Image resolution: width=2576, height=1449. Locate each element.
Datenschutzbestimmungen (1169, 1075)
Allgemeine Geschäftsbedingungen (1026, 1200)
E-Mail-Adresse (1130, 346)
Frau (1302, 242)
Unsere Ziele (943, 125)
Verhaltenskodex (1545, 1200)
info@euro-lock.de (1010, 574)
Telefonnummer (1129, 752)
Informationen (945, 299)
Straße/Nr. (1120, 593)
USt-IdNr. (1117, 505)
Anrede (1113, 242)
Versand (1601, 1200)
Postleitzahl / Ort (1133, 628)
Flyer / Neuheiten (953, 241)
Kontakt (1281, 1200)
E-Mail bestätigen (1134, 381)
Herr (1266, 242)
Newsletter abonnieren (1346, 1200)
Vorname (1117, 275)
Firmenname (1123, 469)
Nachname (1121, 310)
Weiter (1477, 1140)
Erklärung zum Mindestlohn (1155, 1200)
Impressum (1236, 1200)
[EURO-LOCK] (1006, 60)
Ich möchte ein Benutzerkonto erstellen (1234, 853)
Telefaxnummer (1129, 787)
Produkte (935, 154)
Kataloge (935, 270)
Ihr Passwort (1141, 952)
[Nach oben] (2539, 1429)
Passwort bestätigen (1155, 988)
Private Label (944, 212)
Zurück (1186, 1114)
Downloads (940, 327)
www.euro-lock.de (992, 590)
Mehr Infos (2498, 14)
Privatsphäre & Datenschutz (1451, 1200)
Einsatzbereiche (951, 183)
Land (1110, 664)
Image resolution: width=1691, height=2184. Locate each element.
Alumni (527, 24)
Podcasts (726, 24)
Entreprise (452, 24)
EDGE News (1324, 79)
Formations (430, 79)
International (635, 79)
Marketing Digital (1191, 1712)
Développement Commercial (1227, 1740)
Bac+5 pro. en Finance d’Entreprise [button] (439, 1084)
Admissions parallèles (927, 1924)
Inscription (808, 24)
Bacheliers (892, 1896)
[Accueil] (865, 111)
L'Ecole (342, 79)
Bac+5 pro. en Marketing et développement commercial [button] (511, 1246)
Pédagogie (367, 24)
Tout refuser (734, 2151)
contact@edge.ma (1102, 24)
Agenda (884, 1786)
------------------------------------------------------------
## GOAL OF THE EXERCISE:
Write out exactly the lines above from the line with "Herr (1266, 242)" through the line with "Zurück (1186, 1114)", both of them included, and leave out all other lines.

## TASK RESPONSE:
Herr (1266, 242)
Newsletter abonnieren (1346, 1200)
Vorname (1117, 275)
Firmenname (1123, 469)
Nachname (1121, 310)
Weiter (1477, 1140)
Erklärung zum Mindestlohn (1155, 1200)
Impressum (1236, 1200)
[EURO-LOCK] (1006, 60)
Ich möchte ein Benutzerkonto erstellen (1234, 853)
Telefaxnummer (1129, 787)
Produkte (935, 154)
Kataloge (935, 270)
Ihr Passwort (1141, 952)
[Nach oben] (2539, 1429)
Passwort bestätigen (1155, 988)
Private Label (944, 212)
Zurück (1186, 1114)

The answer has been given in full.